▸ Instructions to follow: Word for word, output the data that follows.

....................

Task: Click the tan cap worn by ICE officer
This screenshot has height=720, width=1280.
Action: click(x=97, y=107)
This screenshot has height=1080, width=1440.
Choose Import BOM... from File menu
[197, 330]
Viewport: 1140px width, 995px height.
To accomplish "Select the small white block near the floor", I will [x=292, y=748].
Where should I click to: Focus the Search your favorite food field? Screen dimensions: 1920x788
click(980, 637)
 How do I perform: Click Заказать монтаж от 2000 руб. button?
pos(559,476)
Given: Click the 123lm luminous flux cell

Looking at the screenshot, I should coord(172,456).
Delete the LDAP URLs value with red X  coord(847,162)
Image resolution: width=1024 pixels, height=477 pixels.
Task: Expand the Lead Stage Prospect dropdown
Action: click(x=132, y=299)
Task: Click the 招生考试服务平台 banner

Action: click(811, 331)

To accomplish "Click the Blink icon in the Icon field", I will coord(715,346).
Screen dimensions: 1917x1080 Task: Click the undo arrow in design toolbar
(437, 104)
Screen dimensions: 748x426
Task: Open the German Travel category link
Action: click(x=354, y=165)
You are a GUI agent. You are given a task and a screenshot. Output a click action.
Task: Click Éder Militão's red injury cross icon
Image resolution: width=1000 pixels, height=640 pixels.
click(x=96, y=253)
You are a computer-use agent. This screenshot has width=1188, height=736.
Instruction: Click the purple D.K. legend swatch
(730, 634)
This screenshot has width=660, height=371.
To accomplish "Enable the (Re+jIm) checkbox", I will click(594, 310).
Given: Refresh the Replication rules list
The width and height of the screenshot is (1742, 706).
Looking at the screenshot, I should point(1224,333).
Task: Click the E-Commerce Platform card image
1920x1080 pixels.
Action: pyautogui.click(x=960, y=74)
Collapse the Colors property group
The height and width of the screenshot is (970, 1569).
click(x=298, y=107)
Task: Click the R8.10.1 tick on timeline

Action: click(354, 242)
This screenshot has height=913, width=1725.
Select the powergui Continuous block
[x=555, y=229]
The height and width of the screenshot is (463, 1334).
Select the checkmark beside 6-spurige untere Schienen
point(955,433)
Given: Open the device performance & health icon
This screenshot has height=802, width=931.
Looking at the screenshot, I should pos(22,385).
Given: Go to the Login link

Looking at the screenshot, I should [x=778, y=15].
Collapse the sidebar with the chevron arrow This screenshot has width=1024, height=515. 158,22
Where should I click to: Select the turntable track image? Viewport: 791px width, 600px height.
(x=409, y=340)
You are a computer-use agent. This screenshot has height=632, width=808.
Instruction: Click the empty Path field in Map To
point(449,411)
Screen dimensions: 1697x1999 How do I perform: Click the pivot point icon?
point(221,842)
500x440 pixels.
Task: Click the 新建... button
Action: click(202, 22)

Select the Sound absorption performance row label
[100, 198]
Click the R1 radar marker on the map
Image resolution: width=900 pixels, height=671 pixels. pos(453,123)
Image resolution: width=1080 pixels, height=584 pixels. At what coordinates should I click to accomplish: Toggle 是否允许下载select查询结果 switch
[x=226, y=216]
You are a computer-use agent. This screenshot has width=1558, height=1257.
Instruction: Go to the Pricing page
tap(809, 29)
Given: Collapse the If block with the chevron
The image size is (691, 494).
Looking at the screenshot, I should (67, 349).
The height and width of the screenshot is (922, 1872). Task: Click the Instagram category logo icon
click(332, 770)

....................

▸ Answer for the task:
Task: Click the tan cap worn by ICE officer
This screenshot has height=720, width=1280.
Action: click(x=97, y=107)
This screenshot has height=1080, width=1440.
Choose Import BOM... from File menu
[197, 330]
Viewport: 1140px width, 995px height.
To accomplish "Select the small white block near the floor", I will [x=292, y=748].
Where should I click to: Focus the Search your favorite food field? Screen dimensions: 1920x788
click(980, 637)
 How do I perform: Click Заказать монтаж от 2000 руб. button?
pos(559,476)
Given: Click the 123lm luminous flux cell

Looking at the screenshot, I should coord(172,456).
Delete the LDAP URLs value with red X  coord(847,162)
Image resolution: width=1024 pixels, height=477 pixels.
Task: Expand the Lead Stage Prospect dropdown
Action: click(x=132, y=299)
Task: Click the 招生考试服务平台 banner

Action: click(811, 331)

To accomplish "Click the Blink icon in the Icon field", I will coord(715,346).
Screen dimensions: 1917x1080 Task: Click the undo arrow in design toolbar
(437, 104)
Screen dimensions: 748x426
Task: Open the German Travel category link
Action: click(x=354, y=165)
You are a GUI agent. You are given a task and a screenshot. Output a click action.
Task: Click Éder Militão's red injury cross icon
Image resolution: width=1000 pixels, height=640 pixels.
click(x=96, y=253)
You are a computer-use agent. This screenshot has width=1188, height=736.
Instruction: Click the purple D.K. legend swatch
(730, 634)
This screenshot has width=660, height=371.
To accomplish "Enable the (Re+jIm) checkbox", I will click(594, 310).
Given: Refresh the Replication rules list
The width and height of the screenshot is (1742, 706).
Looking at the screenshot, I should point(1224,333).
Task: Click the E-Commerce Platform card image
1920x1080 pixels.
Action: pyautogui.click(x=960, y=74)
Collapse the Colors property group
The height and width of the screenshot is (970, 1569).
click(x=298, y=107)
Task: Click the R8.10.1 tick on timeline

Action: click(354, 242)
This screenshot has height=913, width=1725.
Select the powergui Continuous block
[x=555, y=229]
The height and width of the screenshot is (463, 1334).
Select the checkmark beside 6-spurige untere Schienen
point(955,433)
Given: Open the device performance & health icon
This screenshot has height=802, width=931.
Looking at the screenshot, I should pos(22,385).
Given: Go to the Login link

Looking at the screenshot, I should [x=778, y=15].
Collapse the sidebar with the chevron arrow This screenshot has width=1024, height=515. 158,22
Where should I click to: Select the turntable track image? Viewport: 791px width, 600px height.
(x=409, y=340)
You are a computer-use agent. This screenshot has height=632, width=808.
Instruction: Click the empty Path field in Map To
point(449,411)
Screen dimensions: 1697x1999 How do I perform: Click the pivot point icon?
point(221,842)
500x440 pixels.
Task: Click the 新建... button
Action: click(202, 22)

Select the Sound absorption performance row label
[100, 198]
Click the R1 radar marker on the map
Image resolution: width=900 pixels, height=671 pixels. pos(453,123)
Image resolution: width=1080 pixels, height=584 pixels. At what coordinates should I click to accomplish: Toggle 是否允许下载select查询结果 switch
[x=226, y=216]
You are a computer-use agent. This screenshot has width=1558, height=1257.
Instruction: Go to the Pricing page
tap(809, 29)
Given: Collapse the If block with the chevron
The image size is (691, 494).
Looking at the screenshot, I should (67, 349).
The height and width of the screenshot is (922, 1872). Task: Click the Instagram category logo icon
click(332, 770)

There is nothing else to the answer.